►

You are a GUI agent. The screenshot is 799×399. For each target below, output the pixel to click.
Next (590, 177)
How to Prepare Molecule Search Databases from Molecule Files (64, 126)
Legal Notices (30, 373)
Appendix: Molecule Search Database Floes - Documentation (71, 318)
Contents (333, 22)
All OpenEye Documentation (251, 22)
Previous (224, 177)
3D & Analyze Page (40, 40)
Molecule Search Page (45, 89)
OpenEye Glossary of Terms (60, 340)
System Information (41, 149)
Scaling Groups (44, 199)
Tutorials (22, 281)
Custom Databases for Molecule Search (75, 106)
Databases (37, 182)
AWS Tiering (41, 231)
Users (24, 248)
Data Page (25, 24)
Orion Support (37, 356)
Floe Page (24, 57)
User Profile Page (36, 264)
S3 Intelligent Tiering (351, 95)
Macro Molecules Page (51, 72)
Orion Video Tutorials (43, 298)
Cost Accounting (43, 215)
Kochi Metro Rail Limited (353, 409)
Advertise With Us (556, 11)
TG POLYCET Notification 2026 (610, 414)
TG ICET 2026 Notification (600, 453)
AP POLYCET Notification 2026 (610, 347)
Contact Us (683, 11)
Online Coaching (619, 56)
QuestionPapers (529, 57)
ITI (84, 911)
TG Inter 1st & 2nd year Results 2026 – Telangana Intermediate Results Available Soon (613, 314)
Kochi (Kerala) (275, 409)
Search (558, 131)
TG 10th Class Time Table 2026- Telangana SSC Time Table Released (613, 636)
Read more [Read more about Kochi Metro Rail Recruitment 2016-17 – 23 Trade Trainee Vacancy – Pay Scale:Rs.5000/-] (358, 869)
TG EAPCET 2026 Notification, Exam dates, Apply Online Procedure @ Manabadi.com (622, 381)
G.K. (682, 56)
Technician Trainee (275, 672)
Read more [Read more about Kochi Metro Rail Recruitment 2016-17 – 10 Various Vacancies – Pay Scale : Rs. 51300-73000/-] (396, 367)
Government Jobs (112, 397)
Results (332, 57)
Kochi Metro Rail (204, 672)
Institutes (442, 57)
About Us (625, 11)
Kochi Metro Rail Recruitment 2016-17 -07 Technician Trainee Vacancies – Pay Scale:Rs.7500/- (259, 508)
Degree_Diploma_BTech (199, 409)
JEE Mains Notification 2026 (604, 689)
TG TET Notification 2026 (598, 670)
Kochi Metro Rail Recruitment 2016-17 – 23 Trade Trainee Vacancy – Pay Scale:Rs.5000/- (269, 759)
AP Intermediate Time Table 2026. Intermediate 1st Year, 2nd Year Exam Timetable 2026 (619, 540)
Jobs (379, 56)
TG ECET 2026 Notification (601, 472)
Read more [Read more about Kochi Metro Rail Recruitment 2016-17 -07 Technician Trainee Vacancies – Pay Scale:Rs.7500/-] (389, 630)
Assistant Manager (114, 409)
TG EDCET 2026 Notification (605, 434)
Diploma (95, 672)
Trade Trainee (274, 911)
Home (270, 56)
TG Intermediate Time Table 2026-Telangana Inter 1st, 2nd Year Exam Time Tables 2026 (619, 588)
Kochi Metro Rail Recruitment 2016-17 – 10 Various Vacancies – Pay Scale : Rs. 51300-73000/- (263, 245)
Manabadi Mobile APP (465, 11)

◄

*Objective*. Rewrite every line of the material above, renaming each occurrence of "Notification" to "Announcement" and leaving everything else unchanged.

*Correct answer*.
You are a GUI agent. The screenshot is 799×399. For each target below, output the pixel to click.
Next (590, 177)
How to Prepare Molecule Search Databases from Molecule Files (64, 126)
Legal Notices (30, 373)
Appendix: Molecule Search Database Floes - Documentation (71, 318)
Contents (333, 22)
All OpenEye Documentation (251, 22)
Previous (224, 177)
3D & Analyze Page (40, 40)
Molecule Search Page (45, 89)
OpenEye Glossary of Terms (60, 340)
System Information (41, 149)
Scaling Groups (44, 199)
Tutorials (22, 281)
Custom Databases for Molecule Search (75, 106)
Databases (37, 182)
AWS Tiering (41, 231)
Users (24, 248)
Data Page (25, 24)
Orion Support (37, 356)
Floe Page (24, 57)
User Profile Page (36, 264)
S3 Intelligent Tiering (351, 95)
Macro Molecules Page (51, 72)
Orion Video Tutorials (43, 298)
Cost Accounting (43, 215)
Kochi Metro Rail Limited (353, 409)
Advertise With Us (556, 11)
TG POLYCET Announcement 2026 (610, 414)
TG ICET 2026 Announcement (600, 453)
AP POLYCET Announcement 2026 (610, 347)
Contact Us (683, 11)
Online Coaching (619, 56)
QuestionPapers (529, 57)
ITI (84, 911)
TG Inter 1st & 2nd year Results 2026 – Telangana Intermediate Results Available Soon (613, 314)
Kochi (Kerala) (275, 409)
Search (558, 131)
TG 10th Class Time Table 2026- Telangana SSC Time Table Released (613, 636)
Read more [Read more about Kochi Metro Rail Recruitment 2016-17 – 23 Trade Trainee Vacancy – Pay Scale:Rs.5000/-] (358, 869)
TG EAPCET 2026 Announcement, Exam dates, Apply Online Procedure @ Manabadi.com (622, 381)
G.K. (682, 56)
Technician Trainee (275, 672)
Read more [Read more about Kochi Metro Rail Recruitment 2016-17 – 10 Various Vacancies – Pay Scale : Rs. 51300-73000/-] (396, 367)
Government Jobs (112, 397)
Results (332, 57)
Kochi Metro Rail (204, 672)
Institutes (442, 57)
About Us (625, 11)
Kochi Metro Rail Recruitment 2016-17 -07 Technician Trainee Vacancies – Pay Scale:Rs.7500/- (259, 508)
Degree_Diploma_BTech (199, 409)
JEE Mains Announcement 2026 (604, 689)
TG TET Announcement 2026 (598, 670)
Kochi Metro Rail Recruitment 2016-17 – 23 Trade Trainee Vacancy – Pay Scale:Rs.5000/- (269, 759)
AP Intermediate Time Table 2026. Intermediate 1st Year, 2nd Year Exam Timetable 2026 (619, 540)
Jobs (379, 56)
TG ECET 2026 Announcement (601, 472)
Read more [Read more about Kochi Metro Rail Recruitment 2016-17 -07 Technician Trainee Vacancies – Pay Scale:Rs.7500/-] (389, 630)
Assistant Manager (114, 409)
TG EDCET 2026 Announcement (605, 434)
Diploma (95, 672)
Trade Trainee (274, 911)
Home (270, 56)
TG Intermediate Time Table 2026-Telangana Inter 1st, 2nd Year Exam Time Tables 2026 (619, 588)
Kochi Metro Rail Recruitment 2016-17 – 10 Various Vacancies – Pay Scale : Rs. 51300-73000/- (263, 245)
Manabadi Mobile APP (465, 11)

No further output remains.